* **About this task**
Repeat each entry exactly.

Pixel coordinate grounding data
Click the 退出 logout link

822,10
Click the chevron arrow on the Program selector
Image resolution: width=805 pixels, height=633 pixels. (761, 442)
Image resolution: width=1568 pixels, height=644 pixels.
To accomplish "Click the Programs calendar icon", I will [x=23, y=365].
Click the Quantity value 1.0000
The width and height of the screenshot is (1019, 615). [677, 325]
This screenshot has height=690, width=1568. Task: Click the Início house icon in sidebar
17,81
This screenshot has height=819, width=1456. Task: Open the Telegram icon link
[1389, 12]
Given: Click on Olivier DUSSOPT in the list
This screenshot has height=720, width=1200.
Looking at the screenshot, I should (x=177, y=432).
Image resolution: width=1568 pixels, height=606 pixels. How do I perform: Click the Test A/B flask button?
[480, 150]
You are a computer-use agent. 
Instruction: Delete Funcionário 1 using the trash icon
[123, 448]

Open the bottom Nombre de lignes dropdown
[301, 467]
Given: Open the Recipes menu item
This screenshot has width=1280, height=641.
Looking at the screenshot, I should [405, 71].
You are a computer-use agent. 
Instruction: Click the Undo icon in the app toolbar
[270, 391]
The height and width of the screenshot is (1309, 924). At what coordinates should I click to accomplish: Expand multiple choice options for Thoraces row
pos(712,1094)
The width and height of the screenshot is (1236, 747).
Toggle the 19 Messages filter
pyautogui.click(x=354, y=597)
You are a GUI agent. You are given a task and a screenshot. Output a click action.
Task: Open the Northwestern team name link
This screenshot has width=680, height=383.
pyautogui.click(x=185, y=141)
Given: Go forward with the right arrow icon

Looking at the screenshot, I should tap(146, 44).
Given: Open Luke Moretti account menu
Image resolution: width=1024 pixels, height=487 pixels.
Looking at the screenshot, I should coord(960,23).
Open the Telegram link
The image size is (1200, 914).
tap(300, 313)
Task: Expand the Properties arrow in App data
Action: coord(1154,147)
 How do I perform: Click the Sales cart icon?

* **Answer for this exercise**
Click the 退出 logout link

822,10
Click the chevron arrow on the Program selector
Image resolution: width=805 pixels, height=633 pixels. (761, 442)
Image resolution: width=1568 pixels, height=644 pixels.
To accomplish "Click the Programs calendar icon", I will [x=23, y=365].
Click the Quantity value 1.0000
The width and height of the screenshot is (1019, 615). [677, 325]
This screenshot has height=690, width=1568. Task: Click the Início house icon in sidebar
17,81
This screenshot has height=819, width=1456. Task: Open the Telegram icon link
[1389, 12]
Given: Click on Olivier DUSSOPT in the list
This screenshot has height=720, width=1200.
Looking at the screenshot, I should (x=177, y=432).
Image resolution: width=1568 pixels, height=606 pixels. How do I perform: Click the Test A/B flask button?
[480, 150]
You are a computer-use agent. 
Instruction: Delete Funcionário 1 using the trash icon
[123, 448]

Open the bottom Nombre de lignes dropdown
[301, 467]
Given: Open the Recipes menu item
This screenshot has width=1280, height=641.
Looking at the screenshot, I should [405, 71].
You are a computer-use agent. 
Instruction: Click the Undo icon in the app toolbar
[270, 391]
The height and width of the screenshot is (1309, 924). At what coordinates should I click to accomplish: Expand multiple choice options for Thoraces row
pos(712,1094)
The width and height of the screenshot is (1236, 747).
Toggle the 19 Messages filter
pyautogui.click(x=354, y=597)
You are a GUI agent. You are given a task and a screenshot. Output a click action.
Task: Open the Northwestern team name link
This screenshot has width=680, height=383.
pyautogui.click(x=185, y=141)
Given: Go forward with the right arrow icon

Looking at the screenshot, I should tap(146, 44).
Given: Open Luke Moretti account menu
Image resolution: width=1024 pixels, height=487 pixels.
Looking at the screenshot, I should coord(960,23).
Open the Telegram link
The image size is (1200, 914).
tap(300, 313)
Task: Expand the Properties arrow in App data
Action: coord(1154,147)
 How do I perform: Click the Sales cart icon?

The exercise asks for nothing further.